WHAT TO WORK ON
(a) Answer these questions about the article on the Eritrean migrant's death:
(i) What position did Yaakov Amidror formerly hold?
(ii) How many Israelis have been killed in the attacks in the past month?
(iii) What have Israelis stocked up on amid the attacks?
(b) Update the entries, starting at the line that has "You are a computer-use agent." and running through the end of the entries, by replacing "left navigation" with "side menu" and keeping everything else the same. Leave the pictures out.

PASSAGE PROVIDED
______

Fatal beating of Eritrean migrant prompts soul-searching in Israel amid wave of violence – US News
By JOSEF FEDERMAN, Associated Press JERUSALEM (AP) — The death of an Eritrean migrant who was shot and beaten by a mob that mistakenly believed he was a Palestinian attacker set off a round of soul-searching
By JOSEF FEDERMAN, Associated Press
JERUSALEM (AP) — The death of an Eritrean migrant who was shot and beaten by a mob that mistakenly believed he was a Palestinian attacker set off a round of soul-searching Monday amid the jittery atmosphere sweeping Israel in a wave of unrest.
Prime Minister Benjamin Netanyahu condemned the vigilantism. Some critics accused Israel’s leaders of fostering the charged climate, while others called for the swift prosecution of the crazed mob.
“It is a disgrace to Israeli society, and those that carried out this lynching need to be found and brought to justice,” said Yaakov Amidror, Netanyahu’s former national security adviser.
“Even if it was the terrorist himself, by the way, after he was shot, after he was neutralized and lying on the floor, you need to be an animal to torment him,” he told Israel Radio.
Nine Israelis have been killed in the past month in the attacks, mostly stabbings, on city streets. At least 41 Palestinians have been killed — including 20 identified by Israeli authorities as attackers; the rest were slain in clashes with Israeli forces.
Amid the seemingly random attacks, Israelis have stocked up on mace and pepper spray, and some public officials are openly carrying personal weapons and encouraging the public to do the same. Security has been increased, and especially in Jerusalem.

______

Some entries
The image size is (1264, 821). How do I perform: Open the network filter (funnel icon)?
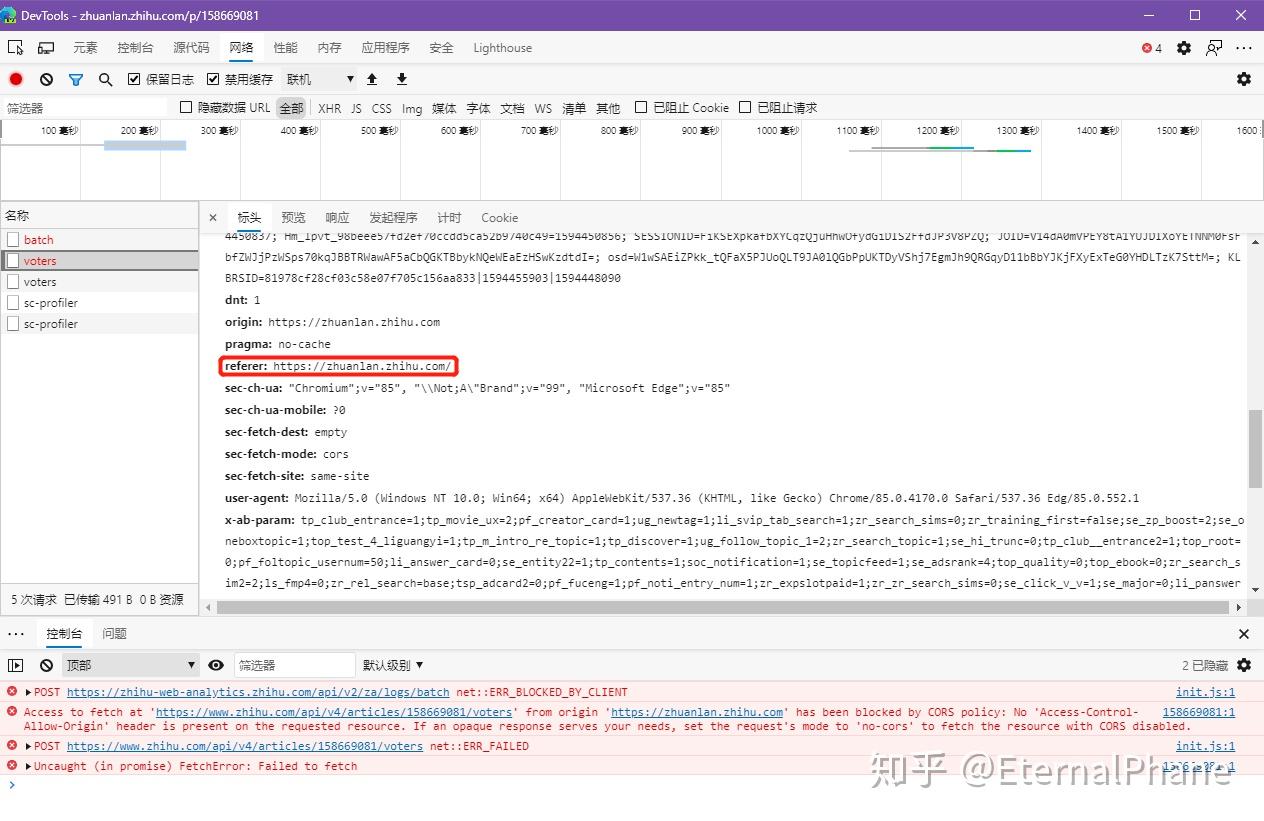coord(75,78)
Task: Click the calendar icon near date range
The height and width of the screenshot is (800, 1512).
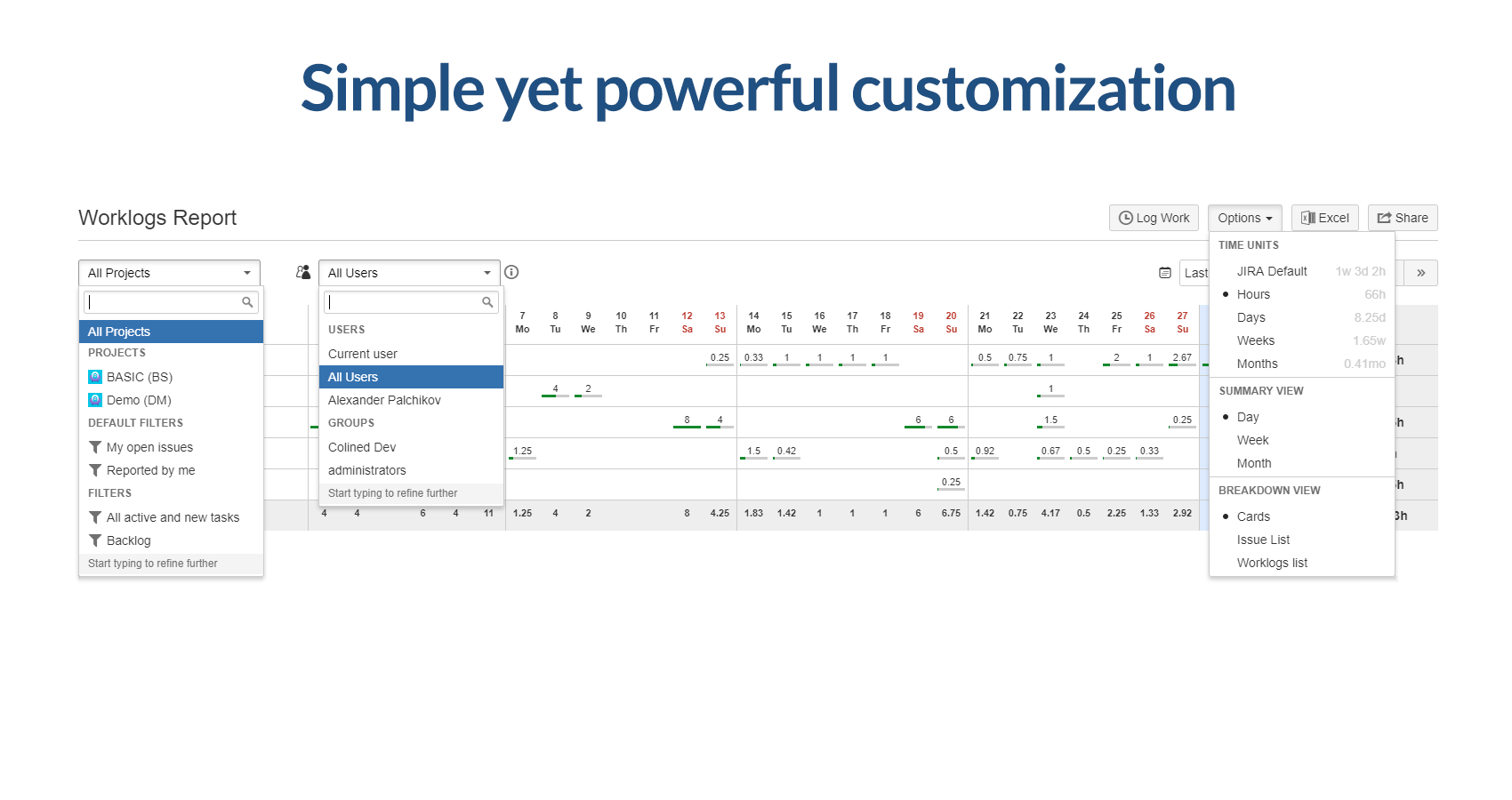Action: coord(1165,273)
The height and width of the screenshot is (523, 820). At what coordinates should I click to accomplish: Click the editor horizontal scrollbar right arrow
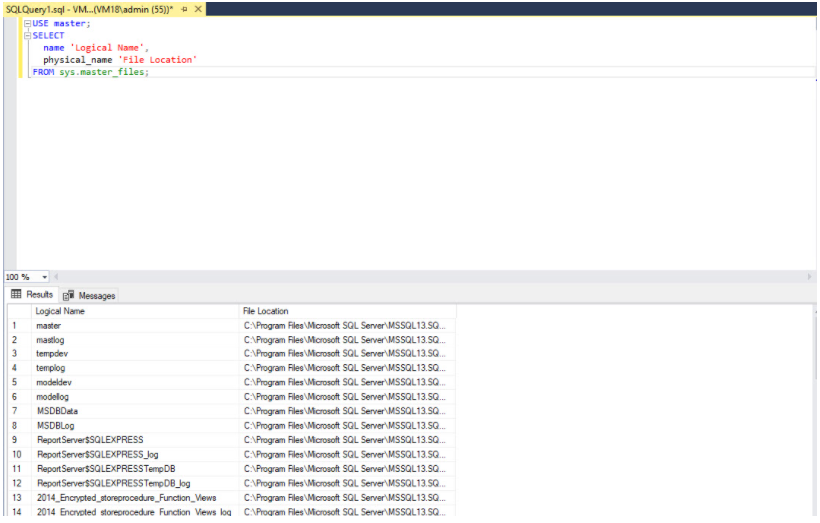[810, 277]
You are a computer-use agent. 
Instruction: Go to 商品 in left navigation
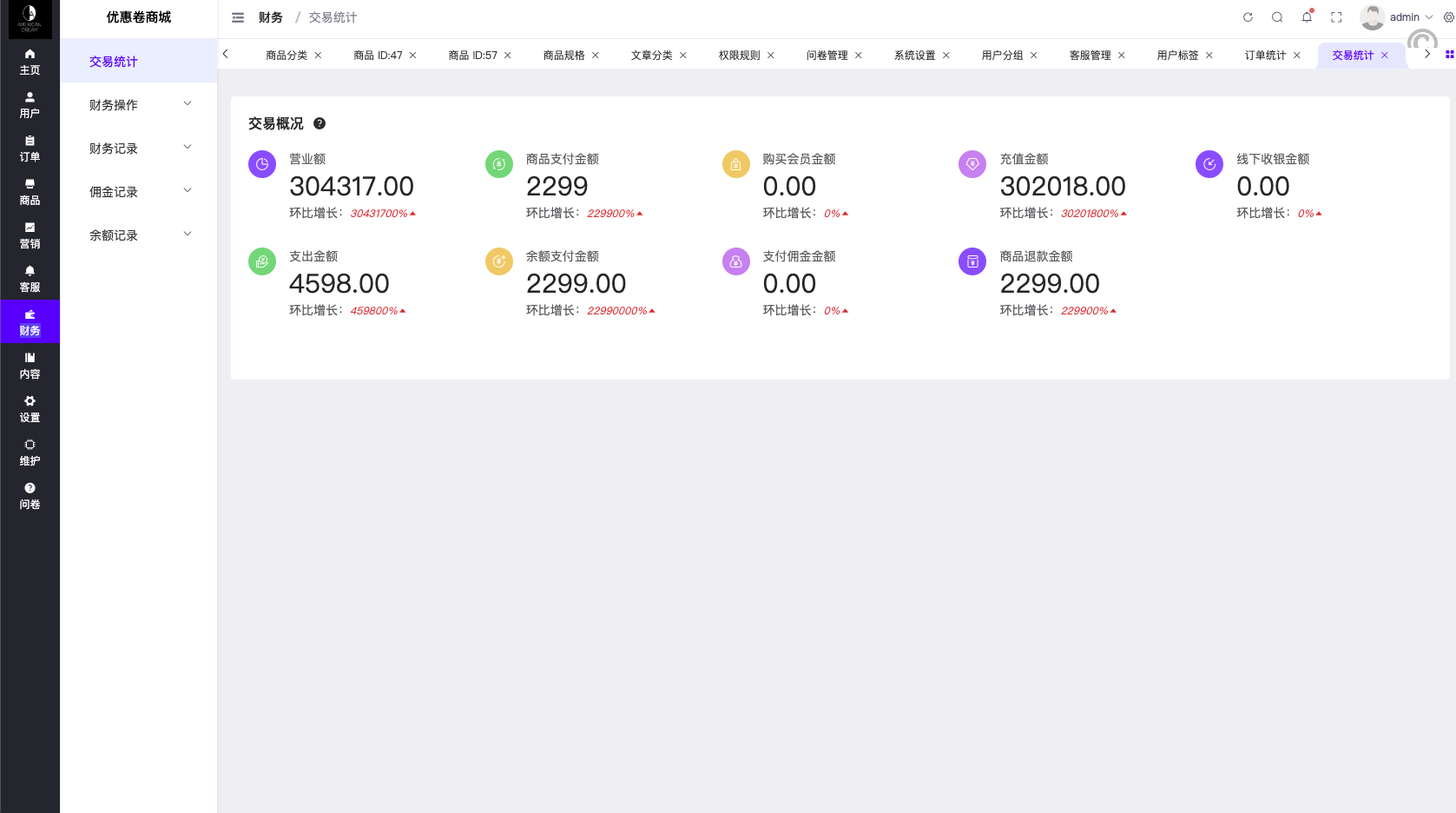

______

EXERCISE ANSWERS
(a)
(i) He was Netanyahu's national security adviser.
(ii) Nine.
(iii) Mace and pepper spray.

(b)
You are a computer-use agent. 
Instruction: Go to 商品 in side menu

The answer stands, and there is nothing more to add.